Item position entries
• • • •

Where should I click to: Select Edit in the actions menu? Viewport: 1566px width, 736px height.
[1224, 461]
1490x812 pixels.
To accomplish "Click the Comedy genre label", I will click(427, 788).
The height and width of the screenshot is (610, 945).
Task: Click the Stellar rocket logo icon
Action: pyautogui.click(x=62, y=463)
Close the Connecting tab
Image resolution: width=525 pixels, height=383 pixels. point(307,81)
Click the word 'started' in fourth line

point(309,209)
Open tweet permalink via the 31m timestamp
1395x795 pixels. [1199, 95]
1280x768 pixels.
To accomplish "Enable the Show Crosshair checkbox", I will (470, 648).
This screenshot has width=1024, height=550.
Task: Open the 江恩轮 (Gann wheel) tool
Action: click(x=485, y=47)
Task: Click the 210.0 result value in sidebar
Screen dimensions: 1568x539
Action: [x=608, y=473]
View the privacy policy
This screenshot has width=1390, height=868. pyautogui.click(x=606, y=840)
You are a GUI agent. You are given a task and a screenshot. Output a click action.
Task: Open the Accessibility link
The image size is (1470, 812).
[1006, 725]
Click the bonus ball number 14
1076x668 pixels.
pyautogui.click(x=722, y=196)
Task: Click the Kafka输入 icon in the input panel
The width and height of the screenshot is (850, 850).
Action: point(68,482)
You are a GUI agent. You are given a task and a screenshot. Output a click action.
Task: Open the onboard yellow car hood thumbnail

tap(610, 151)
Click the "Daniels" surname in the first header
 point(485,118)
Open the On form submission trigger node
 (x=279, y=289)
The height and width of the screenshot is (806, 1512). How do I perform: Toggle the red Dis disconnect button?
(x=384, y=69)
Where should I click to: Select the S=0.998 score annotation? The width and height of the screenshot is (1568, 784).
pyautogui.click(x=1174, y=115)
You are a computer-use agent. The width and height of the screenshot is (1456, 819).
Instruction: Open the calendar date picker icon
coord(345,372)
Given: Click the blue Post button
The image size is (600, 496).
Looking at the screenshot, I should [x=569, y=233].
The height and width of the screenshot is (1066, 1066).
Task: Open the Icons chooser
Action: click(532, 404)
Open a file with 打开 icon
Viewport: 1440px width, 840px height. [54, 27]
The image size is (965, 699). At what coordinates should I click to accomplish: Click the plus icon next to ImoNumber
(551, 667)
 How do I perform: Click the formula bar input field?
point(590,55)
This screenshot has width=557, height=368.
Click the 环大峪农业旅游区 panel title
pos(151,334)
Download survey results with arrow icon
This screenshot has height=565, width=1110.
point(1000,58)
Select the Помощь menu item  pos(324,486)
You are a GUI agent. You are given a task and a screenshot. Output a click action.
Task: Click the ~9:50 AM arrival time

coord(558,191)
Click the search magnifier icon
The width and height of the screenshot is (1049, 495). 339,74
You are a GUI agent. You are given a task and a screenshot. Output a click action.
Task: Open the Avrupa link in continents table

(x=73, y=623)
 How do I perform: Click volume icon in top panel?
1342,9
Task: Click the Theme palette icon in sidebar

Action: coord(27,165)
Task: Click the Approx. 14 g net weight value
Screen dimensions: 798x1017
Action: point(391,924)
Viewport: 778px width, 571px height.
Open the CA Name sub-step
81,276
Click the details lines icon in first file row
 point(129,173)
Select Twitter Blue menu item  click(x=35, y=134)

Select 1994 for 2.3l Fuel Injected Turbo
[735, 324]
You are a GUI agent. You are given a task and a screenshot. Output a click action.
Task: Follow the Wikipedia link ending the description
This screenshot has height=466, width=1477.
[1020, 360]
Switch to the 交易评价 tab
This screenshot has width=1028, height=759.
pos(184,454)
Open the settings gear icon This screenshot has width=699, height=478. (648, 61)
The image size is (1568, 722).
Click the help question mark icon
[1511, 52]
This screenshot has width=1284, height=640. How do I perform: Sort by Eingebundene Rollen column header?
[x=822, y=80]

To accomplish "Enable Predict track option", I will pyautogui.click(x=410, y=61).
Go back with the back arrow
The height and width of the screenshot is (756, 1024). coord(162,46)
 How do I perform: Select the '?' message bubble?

• • • •

> Your objective: Format everything from the line containing "View the privacy policy" down to the line containing "(x=279, y=289)" as a JSON list of strings, one string per line and no blank lines.

> Result of the task:
[
  "View the privacy policy",
  "This screenshot has width=1390, height=868. pyautogui.click(x=606, y=840)",
  "You are a GUI agent. You are given a task and a screenshot. Output a click action.",
  "Task: Open the Accessibility link",
  "The image size is (1470, 812).",
  "[1006, 725]",
  "Click the bonus ball number 14",
  "1076x668 pixels.",
  "pyautogui.click(x=722, y=196)",
  "Task: Click the Kafka输入 icon in the input panel",
  "The width and height of the screenshot is (850, 850).",
  "Action: point(68,482)",
  "You are a GUI agent. You are given a task and a screenshot. Output a click action.",
  "Task: Open the onboard yellow car hood thumbnail",
  "tap(610, 151)",
  "Click the \"Daniels\" surname in the first header",
  " point(485,118)",
  "Open the On form submission trigger node",
  " (x=279, y=289)"
]